Type of Document Dissertation
Author Mazerik, Jessica Nicole
Author's Email Address jessicamazerik@gmail.com
URN etd-04302013-172218
Title Uncovering mechanisms that control myosin-1a membrane binding and targeting dynamics
Degree PhD
Department Cell and Developmental Biology
Advisory Committee
Advisor Name Title
Susan R. Wente Committee Chair
Charles R. Sanders Committee Member
James R. Goldenring Committee Member
M. Shane Hutson Committee Member
Matthew J. Tyska Committee Member
Keywords
  • epithelial brush border
  • single molecule dynamics
  • membrane binding
  • microvilli
  • myosin
  • phosphatidylserine
Date of Defense 2013-04-02
Availability unrestricted
Abstract
Epithelial cells called enterocytes line the lumen of the small intestine and are responsible for nutrient processing and barrier maintenance. Enterocytes have highly ordered actin arrays, or brush borders, on their apical surfaces. The brush border is composed of microvilli, membrane based protrusions of parallel actin bundles. Within microvilli, myosin-1a laterally links the actin cytoskeleton to the overlying membrane, and contributes to membrane tension regulation and vesicle shedding. These physiological functions require proper localization of this motor, a process that depends on the membrane binding tail homology 1 (TH1) domain. The goal of this thesis is to provide mechanistic details as to how myosin-1a targets to microvillar membrane and how its cellular dynamics are controlled. We find that in vitro and in cells myosin-1a interacts electrostatically with phosphatidylserine through basic residues in two independent bona fide membrane binding motifs. Because membrane binding controls myosin-1a targeting and previously published solution kinetic studies show the motor/actin interaction is short lived, we hypothesized that TH1 is the master regulator of dynamics for this molecule.

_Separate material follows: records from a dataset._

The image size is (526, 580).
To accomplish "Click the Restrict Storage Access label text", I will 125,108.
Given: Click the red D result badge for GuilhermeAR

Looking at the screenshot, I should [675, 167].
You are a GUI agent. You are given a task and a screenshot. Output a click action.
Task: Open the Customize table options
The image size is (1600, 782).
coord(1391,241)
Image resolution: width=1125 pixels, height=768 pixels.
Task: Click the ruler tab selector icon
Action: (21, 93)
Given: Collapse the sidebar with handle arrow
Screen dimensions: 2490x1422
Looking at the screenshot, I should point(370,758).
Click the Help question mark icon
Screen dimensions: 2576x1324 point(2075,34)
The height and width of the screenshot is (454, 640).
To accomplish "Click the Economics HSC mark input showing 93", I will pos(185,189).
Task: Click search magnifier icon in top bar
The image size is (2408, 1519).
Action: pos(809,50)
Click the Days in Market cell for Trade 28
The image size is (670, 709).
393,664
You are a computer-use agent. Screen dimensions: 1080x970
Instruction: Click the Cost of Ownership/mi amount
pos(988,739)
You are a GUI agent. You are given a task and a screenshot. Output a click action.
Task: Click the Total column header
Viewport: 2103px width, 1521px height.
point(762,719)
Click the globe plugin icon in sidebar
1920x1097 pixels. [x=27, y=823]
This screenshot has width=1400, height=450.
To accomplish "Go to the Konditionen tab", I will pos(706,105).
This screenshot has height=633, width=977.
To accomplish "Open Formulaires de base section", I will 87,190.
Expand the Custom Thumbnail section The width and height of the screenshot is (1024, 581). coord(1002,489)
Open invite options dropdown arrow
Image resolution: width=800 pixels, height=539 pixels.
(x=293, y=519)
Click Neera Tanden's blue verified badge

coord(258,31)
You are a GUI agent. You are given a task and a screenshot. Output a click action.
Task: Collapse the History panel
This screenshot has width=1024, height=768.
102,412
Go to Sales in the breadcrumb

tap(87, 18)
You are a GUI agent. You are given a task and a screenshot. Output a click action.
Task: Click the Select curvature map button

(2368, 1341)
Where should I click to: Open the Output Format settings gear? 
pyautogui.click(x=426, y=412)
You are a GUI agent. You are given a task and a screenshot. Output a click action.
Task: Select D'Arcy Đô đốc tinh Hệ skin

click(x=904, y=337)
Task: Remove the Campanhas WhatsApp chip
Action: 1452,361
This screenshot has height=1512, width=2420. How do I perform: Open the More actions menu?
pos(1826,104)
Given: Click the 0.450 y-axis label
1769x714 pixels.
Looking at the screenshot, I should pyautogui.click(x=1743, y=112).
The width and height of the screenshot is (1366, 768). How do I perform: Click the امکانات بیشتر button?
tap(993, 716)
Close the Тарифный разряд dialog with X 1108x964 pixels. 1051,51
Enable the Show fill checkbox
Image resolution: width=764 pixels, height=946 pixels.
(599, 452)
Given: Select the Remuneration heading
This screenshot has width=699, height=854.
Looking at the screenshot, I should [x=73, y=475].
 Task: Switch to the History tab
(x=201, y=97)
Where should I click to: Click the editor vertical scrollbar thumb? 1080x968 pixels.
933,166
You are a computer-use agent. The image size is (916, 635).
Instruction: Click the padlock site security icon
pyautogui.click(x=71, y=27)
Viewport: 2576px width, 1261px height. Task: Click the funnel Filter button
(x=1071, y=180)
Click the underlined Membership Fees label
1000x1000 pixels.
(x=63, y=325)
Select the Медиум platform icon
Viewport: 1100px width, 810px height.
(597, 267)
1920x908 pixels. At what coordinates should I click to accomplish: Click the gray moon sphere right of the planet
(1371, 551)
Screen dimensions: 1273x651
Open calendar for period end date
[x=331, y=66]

We used live cell single molecule total internal reflection fluorescence microscopy in combination with single particle tracking and mean squared displacement analysis to measure membrane bound lateral mobility for myosin-1a and TH1. Many myosin-1a molecules display long-lived low mobility dynamics. Similar events are absent from TH1 analysis, indicating the motor domain makes an unexpected contribution to limiting mobility of myosin-1a at the membrane/cytoskeletal interface. Structure/function analysis confirmed this result and revealed the neck region is also important to controlling myosin-1a dynamics. In the context of full length myosin-1a, the neck region also plays a role in regulating localization, perhaps through a conformational change that involves calmodulin/calcium interactions. This is the first study to examine live cell dynamics for any class I myosin at single molecule resolution. The results presented within this thesis provide novel insight as to how myosin-1a cellular targeting and dynamics are controlled, and how biochemical and biophysical properties of myosin-1a manifest in cells to help this molecule carry out physiological roles in the brush border.